KAMU İHALE SÖZLEŞMELERİNDE FESİH NEDENLERİ

 

4734 sayılı Kamu İhale Kanunu kapsamındaki bir idare tarafından bu Kanuna göre yapılan ihalelere ilişkin olarak Kamu İhale Kurumuna itirazen şikayet başvurusunda bulunulması ve Kamu İhale Kurumunca da ihalenin iptaline karar verilmesi halinde, idare ile yüklenici arasında akdedilen sözleşmenin feshedilip edilemeyeceği ve sözleşmenin feshedilmesi halinde işin nasıl tasfiye edileceği uygulamada tereddüt oluşturan bir husustur. Öncelikli olarak, 4735 sayılı Kamu İhale Sözleşmeleri Kanununda yer alan sözleşmenin feshi nedenleri irdelendikten sonra, sözleşmesi imzalanan bir ihaleye ilişkin olarak Kamu İhale Kurumunca iptal kararı verilmesi halinde nasıl bir yol izlenilmesi gerektiği hususuna değinilecektir.

Kamu İhale Sözleşmeleri Kanununda yer alan sözleşmenin feshi nedenlerini genel olarak üç başlık altında toplayabiliriz.

– Yüklenicinin kusurundan kaynaklanan sözleşmenin feshi nedenleri,
– Yükleniciden kaynaklanan ancak yükleniciye kusur atfedilemeyen sözleşmenin feshi nedenleri,
– Tarafların kusuruna dayanmayan sözleşmenin feshi nedenleri,

1) Yüklenicinin Kusurundan Kaynaklanan Sözleşmenin Feshi Nedenleri:Yüklenicinin kusurundan kaynaklanan sözleşmenin feshi halleri 4735 sayılı Kanunun 19, 20 ve 21 inci maddelerinde düzenlenmiştir.

a) Yüklenicinin mali acz içinde bulunması nedeniyle taahhüdünü yerine getiremeyeceğini gerekçeleriyle birlikte idareye bildirmesi halinde sözleşme feshedilerek yüklenicinin kesin teminatı ile varsa ek kesin teminatı irat kaydedilir.

b) Yüklenicinin taahhüdünü yerine getirememesi veya taahhüdünü sözleşme hükümlerine uygun olarak yerine getirememesi veya işi süresinde bitirememesi durumunda, idarece en az yirmi günlük süre verilerek işin sözleşme hükümlerine uygun olarak yerine getirilmesi istenilir.

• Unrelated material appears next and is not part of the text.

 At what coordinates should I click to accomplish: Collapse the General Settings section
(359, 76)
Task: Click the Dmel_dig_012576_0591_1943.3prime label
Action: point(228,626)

Ancak, verilen süre içerisinde yüklenicinin taahhüdünü yerine getirememesi durumunda ayrıca protesto çekmeye gerek kalmadan idarece tek yanlı olarak sözleşme feshedilir.

c) Sözleşmenin ifası sırasında yüklenicinin yasak fiil ve davranışlarda bulunması veya sözleşme öncesi, ihale aşamasında yasak fiil ve davranışta bulunduğunun sözleşmenin ifası sırasında anlaşılması gibi nedenlerle idarece tek yanlı olarak sözleşme feshedilebilir.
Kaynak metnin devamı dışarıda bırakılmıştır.